Directions for this task: Would you go through the records below and copy each line with the string "computer"?

Input data:
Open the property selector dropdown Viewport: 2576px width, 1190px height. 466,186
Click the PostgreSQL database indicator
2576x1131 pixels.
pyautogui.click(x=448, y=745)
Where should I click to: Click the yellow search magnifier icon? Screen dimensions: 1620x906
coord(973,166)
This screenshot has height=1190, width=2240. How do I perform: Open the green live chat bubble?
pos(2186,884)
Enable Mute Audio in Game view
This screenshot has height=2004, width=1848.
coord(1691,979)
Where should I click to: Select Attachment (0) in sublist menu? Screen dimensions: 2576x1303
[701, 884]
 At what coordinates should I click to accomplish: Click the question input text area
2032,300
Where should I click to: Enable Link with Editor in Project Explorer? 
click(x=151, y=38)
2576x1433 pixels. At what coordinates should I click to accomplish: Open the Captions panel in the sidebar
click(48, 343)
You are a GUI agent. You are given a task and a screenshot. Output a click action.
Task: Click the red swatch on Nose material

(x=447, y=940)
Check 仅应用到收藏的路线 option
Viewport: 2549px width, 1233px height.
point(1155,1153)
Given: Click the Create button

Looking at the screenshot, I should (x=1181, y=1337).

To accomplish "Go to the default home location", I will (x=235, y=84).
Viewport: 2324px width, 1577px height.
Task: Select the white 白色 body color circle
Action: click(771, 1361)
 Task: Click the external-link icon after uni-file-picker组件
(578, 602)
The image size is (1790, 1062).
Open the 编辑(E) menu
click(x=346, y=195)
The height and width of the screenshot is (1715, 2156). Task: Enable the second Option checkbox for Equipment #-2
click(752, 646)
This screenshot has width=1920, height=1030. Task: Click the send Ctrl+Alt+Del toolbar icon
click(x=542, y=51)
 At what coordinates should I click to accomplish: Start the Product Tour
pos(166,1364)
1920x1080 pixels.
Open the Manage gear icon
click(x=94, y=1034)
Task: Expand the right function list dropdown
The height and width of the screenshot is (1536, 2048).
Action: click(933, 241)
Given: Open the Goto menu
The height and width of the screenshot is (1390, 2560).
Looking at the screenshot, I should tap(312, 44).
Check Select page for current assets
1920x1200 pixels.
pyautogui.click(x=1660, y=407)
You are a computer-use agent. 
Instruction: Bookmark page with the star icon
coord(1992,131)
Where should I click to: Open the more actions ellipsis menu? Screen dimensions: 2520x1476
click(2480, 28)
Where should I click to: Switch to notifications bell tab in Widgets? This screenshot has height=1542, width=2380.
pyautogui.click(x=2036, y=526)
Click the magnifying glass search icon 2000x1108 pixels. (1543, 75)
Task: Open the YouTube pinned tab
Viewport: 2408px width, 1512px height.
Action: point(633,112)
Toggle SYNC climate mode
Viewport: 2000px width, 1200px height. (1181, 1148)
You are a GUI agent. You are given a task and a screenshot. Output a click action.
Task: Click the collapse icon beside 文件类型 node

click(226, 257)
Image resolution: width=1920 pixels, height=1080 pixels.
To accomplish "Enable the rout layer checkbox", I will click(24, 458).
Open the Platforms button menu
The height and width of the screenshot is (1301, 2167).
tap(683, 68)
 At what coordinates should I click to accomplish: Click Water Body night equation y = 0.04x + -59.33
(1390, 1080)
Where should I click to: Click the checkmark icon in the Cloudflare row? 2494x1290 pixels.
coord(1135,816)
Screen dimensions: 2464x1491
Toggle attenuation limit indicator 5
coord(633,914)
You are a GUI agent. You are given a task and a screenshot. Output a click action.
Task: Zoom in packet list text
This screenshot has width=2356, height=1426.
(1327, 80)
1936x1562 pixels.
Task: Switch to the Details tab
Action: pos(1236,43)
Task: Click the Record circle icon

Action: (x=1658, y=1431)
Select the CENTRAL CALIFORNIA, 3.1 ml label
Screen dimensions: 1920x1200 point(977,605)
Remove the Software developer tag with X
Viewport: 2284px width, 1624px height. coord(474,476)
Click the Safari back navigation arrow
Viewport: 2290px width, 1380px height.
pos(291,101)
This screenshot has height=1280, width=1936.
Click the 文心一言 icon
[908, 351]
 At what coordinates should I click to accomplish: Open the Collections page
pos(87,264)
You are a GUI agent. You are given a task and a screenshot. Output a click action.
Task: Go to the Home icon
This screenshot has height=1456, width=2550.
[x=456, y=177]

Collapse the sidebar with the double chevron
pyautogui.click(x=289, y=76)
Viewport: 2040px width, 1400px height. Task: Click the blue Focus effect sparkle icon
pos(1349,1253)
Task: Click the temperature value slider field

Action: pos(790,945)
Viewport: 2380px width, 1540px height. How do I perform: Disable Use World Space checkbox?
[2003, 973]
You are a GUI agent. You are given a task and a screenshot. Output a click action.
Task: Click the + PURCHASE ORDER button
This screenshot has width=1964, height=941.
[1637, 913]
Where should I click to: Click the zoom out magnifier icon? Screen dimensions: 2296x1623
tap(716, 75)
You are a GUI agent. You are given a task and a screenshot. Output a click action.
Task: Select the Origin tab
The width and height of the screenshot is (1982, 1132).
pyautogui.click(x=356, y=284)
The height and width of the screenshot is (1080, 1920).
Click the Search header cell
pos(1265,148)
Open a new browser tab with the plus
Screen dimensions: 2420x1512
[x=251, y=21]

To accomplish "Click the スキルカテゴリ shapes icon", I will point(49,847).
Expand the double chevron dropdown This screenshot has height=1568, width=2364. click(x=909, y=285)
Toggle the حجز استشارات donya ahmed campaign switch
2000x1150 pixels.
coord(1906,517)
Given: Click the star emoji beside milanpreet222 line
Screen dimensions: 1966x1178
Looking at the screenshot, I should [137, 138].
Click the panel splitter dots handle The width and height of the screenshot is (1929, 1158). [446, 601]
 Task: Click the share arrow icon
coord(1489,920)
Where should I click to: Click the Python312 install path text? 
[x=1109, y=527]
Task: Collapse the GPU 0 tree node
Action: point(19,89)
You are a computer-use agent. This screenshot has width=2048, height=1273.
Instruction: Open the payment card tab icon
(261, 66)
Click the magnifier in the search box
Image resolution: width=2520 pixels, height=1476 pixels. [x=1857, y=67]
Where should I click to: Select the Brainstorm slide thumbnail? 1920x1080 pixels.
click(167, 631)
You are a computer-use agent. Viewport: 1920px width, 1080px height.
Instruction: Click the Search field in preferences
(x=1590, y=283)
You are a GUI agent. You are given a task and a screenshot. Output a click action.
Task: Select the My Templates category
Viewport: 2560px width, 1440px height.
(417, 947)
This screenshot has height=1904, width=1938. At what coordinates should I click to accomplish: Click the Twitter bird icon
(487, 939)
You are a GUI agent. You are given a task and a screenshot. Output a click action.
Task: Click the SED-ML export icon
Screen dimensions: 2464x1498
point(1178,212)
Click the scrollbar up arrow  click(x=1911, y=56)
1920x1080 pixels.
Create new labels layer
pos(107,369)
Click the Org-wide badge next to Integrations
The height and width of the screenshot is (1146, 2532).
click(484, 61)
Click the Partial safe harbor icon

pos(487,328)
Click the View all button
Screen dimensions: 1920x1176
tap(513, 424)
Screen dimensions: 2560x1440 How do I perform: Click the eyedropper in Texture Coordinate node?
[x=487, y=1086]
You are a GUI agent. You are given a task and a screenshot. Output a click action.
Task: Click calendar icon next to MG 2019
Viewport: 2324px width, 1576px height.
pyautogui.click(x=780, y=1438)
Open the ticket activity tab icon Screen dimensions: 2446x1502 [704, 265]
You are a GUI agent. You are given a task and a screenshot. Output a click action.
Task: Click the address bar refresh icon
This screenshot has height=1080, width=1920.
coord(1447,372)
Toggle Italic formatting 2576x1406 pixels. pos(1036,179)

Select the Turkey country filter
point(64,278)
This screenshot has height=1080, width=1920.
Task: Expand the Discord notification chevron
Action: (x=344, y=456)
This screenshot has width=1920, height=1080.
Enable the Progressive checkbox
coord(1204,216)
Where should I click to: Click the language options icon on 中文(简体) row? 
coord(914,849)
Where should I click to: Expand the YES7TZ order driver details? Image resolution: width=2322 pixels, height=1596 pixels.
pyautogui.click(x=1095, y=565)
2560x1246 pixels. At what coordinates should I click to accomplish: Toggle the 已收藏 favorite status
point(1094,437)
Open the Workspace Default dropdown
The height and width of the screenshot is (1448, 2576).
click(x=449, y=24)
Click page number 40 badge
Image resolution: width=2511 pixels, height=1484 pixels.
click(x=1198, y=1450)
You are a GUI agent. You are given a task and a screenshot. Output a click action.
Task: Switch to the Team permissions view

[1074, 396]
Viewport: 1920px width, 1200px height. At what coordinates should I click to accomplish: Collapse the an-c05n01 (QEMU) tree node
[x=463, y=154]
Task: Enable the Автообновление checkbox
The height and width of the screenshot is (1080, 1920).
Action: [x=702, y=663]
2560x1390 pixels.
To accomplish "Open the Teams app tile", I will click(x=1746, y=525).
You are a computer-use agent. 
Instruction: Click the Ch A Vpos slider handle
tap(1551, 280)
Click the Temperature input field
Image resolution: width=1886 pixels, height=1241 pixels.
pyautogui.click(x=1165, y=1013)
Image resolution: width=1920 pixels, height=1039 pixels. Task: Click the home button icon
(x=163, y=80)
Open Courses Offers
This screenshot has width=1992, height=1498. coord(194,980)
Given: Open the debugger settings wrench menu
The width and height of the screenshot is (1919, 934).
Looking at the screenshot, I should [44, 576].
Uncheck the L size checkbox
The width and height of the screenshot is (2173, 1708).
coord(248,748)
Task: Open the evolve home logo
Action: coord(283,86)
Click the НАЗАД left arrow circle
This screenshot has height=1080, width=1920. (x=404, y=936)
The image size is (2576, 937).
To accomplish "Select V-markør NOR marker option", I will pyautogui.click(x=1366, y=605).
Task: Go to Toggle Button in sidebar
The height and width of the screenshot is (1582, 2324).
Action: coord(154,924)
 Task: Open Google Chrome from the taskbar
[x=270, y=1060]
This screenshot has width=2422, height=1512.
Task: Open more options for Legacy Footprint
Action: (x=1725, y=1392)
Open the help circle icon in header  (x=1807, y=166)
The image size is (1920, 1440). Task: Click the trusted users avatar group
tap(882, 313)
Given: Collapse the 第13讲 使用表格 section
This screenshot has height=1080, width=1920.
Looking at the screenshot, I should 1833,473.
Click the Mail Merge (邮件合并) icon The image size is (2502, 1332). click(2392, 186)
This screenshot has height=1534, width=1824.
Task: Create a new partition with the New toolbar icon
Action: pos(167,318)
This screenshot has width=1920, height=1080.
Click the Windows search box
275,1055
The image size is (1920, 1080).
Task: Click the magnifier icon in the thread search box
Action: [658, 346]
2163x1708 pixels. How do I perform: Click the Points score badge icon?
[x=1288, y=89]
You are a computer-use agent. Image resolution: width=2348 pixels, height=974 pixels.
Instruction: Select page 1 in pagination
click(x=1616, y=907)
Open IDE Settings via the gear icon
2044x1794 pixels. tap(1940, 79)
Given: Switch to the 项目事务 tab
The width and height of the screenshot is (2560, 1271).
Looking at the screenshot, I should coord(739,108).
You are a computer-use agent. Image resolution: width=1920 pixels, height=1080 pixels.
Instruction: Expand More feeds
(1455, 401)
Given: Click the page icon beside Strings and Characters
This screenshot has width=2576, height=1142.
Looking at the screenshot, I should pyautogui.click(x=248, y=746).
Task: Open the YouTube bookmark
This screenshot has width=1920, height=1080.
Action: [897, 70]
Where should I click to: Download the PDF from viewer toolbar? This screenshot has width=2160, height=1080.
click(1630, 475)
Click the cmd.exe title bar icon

Expected output:
You are a computer-use agent. 
You are a computer-use agent. This screenshot has width=2048, height=1273.
You are a computer-use agent. Viewport: 1920px width, 1080px height.
You are a computer-use agent. 
You are a computer-use agent. Image resolution: width=2348 pixels, height=974 pixels.
You are a computer-use agent. Image resolution: width=1920 pixels, height=1080 pixels.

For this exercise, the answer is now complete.